# Perfume Oils?



## rupertspal42 (May 8, 2009)

:idea: I've been looking up articles for perfume oils and such has anyone made perfume oils? Not with alcohol but with actual oil, I know they exsist don't lie to me!!!  

Oh and would you think that adding like a bees wax to the perfume oil would make it into like a "hard" persume oil that you could just touch and then put behind your ears or what have you.  Like a salve type almost?

*edited to add second paragraph


----------



## valor (May 8, 2009)

I, too have been getting into them!! I make solid perfume in a hand salve as of now, but the process for making perfume oils is relatively simple.

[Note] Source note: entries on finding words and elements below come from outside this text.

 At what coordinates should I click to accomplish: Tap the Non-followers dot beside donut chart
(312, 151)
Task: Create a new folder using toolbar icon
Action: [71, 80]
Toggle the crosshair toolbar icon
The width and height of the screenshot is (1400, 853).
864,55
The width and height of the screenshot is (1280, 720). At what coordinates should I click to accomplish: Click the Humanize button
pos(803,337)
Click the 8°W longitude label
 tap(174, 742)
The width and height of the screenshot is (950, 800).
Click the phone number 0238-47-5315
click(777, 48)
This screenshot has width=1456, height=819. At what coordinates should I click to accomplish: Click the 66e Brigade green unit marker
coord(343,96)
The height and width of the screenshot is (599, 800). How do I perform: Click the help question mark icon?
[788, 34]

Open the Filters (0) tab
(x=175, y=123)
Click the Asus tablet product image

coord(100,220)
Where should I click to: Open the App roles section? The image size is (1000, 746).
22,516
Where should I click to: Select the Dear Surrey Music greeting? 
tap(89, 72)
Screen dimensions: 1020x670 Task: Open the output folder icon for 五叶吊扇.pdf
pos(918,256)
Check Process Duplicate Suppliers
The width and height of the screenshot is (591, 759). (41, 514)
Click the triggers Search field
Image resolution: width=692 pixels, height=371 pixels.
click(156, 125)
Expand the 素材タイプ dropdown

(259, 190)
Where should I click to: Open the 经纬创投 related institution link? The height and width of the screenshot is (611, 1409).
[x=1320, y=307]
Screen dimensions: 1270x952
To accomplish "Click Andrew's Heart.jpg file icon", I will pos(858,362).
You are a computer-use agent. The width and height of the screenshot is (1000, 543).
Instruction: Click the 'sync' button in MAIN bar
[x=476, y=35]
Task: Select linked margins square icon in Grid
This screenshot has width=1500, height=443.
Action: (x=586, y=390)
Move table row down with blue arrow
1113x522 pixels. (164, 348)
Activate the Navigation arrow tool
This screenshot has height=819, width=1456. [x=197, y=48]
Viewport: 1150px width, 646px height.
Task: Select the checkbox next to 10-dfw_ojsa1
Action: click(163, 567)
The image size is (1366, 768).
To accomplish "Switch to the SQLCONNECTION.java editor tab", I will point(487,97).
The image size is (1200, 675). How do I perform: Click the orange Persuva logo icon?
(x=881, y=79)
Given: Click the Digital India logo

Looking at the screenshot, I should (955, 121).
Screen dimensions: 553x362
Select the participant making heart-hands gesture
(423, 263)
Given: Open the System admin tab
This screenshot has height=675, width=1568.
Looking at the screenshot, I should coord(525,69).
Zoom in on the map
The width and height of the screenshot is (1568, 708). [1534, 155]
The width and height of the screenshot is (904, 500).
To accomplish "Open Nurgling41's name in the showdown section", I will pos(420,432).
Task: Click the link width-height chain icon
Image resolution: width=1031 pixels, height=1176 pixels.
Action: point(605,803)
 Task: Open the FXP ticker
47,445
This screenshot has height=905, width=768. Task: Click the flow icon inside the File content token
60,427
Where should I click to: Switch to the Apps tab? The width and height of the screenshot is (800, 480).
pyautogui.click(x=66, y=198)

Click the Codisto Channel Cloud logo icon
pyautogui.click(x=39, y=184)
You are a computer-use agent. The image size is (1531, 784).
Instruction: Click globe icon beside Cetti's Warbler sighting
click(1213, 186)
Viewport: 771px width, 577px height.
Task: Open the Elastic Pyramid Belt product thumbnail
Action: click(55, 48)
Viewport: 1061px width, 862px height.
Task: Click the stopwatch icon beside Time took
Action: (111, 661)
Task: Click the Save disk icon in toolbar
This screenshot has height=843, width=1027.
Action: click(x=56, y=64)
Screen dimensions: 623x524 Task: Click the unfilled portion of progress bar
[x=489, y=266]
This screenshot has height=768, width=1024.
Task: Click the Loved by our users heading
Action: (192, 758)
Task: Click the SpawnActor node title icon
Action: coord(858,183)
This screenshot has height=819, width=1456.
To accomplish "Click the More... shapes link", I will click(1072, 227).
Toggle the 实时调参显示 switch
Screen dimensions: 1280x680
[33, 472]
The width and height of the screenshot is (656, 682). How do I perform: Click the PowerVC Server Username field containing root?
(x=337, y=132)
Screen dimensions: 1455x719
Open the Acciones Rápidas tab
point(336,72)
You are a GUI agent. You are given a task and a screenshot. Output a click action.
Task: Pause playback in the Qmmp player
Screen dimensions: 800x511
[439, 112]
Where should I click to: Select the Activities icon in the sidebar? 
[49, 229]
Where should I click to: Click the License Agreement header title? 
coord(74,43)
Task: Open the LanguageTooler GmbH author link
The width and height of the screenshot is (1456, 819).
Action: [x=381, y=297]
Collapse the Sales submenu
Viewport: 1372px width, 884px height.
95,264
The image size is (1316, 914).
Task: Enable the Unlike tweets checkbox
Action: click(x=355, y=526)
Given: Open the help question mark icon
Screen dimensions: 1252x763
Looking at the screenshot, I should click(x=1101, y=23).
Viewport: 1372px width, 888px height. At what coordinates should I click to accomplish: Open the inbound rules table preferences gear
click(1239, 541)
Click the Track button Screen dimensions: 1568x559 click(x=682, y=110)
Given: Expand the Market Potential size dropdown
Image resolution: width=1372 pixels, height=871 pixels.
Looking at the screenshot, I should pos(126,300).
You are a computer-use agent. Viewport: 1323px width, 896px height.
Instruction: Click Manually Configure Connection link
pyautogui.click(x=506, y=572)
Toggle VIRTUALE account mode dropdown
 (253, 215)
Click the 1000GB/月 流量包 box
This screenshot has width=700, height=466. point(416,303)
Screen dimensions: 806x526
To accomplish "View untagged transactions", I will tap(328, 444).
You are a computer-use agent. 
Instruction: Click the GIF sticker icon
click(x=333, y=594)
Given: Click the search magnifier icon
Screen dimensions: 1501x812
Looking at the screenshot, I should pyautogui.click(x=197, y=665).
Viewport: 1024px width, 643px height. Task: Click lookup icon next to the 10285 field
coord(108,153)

You mix your essential oils with a base note, a heart note and a top note (usually something like citrus, but not always) and let them sit for 24-48 hours. Check them, adjust the scent if you think that it needs it. Then you simply dilute it with a 4 to one ratio of a carrier oil, such as jojoba, or fractionated coconut oil.

Example on the 4:1 ratio...if you use 10 drops of each of the three essential oil notes, you have 30 drops. 30 x 4 = 120 drops of a carrier oil.

Thank Expert village, cause that's where I got all of this info! LOL


----------



## Tabitha (May 8, 2009)

Snowdrift Farms carries perfumers oil & has many recipes on the subject.


----------



## rupertspal42 (May 8, 2009)

exxxcceeelllleeennntttttttttt I saw the regular perfume recipes on snow drift but didn't notice for the hard perfume... have to check it out again.. Oh and Valor, I read that a bit-o-bees wax will work to make the perfume hard so I would assume that using the carrier oil then doing it like a salve would get the result i'm looking for! 

*edited b/c i can't spell


----------